Problem description.
Please name each substance the laminarin abstract below tests for its effect on macrophage phagocytosis of zymosan, with the effect it reports for each.

Study text.
◇ ◇ ◇ ◇ ◇ ◇ ◇

Laminarin, a soluble beta-glucan, inhibits macrophage phagocytosis of zymosan but has no effect on lipopolysaccharide mediated augmentation of phagocytosis.

Phagocytosis is a fundamental aspect of innate resistance against microbes, including fungi. In this study we investigated the significance of beta-glucan on the surfaces of zymosan particles, derived from Saccharomyces cerevisiae, during phagocytosis by RAW 264.7 macrophages. Phagocytosis was assessed in vitro by macrophage exposure to zymosan particles followed by cell staining and light microscopy. Macrophage ingestion of zymosan was dependent on cellular recognition of the particles' beta-glucans since laminarin, a soluble beta-glucan, inhibited phagocytosis in a concentration dependent manner when added to cell cultures. In contrast, the presence of another carbohydrate, mannan, had no effect on zymosan phagocytosis by cells. In addition we showed that LPS and dexamethasone had opposing effects on phagocytosis of zymosan. LPS significantly augmented ingestion while in contrast dexamethasone, like laminarin, suppressed it. The LPS-enhanced ingestion of zymosan was insensitive to the presence of laminarin in cell cultures, however dexamethasone partially ameliorated the effects of LPS on phagocytosis. Our findings confirm beta-glucan as an important ligand identified by macrophages and required for zymosan phagocytosis in naïve cells, but not in cells previously exposed to LPS.

◇ ◇ ◇ ◇ ◇ ◇ ◇

Data for review.
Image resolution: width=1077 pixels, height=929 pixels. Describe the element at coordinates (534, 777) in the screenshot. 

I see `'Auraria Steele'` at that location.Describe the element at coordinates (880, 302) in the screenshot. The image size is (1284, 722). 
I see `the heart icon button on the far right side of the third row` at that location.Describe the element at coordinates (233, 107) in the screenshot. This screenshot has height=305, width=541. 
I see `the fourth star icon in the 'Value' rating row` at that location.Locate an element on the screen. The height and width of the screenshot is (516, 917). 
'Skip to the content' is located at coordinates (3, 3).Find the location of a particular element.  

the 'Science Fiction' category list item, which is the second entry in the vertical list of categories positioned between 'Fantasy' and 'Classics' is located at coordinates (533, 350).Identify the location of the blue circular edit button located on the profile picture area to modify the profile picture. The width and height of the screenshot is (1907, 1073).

◇ ◇ ◇ ◇ ◇ ◇ ◇

Reply.
- Laminarin: inhibited phagocytosis in a concentration dependent manner.
- Mannan: had no effect on zymosan phagocytosis.
- LPS: significantly augmented ingestion.
- Dexamethasone: suppressed ingestion.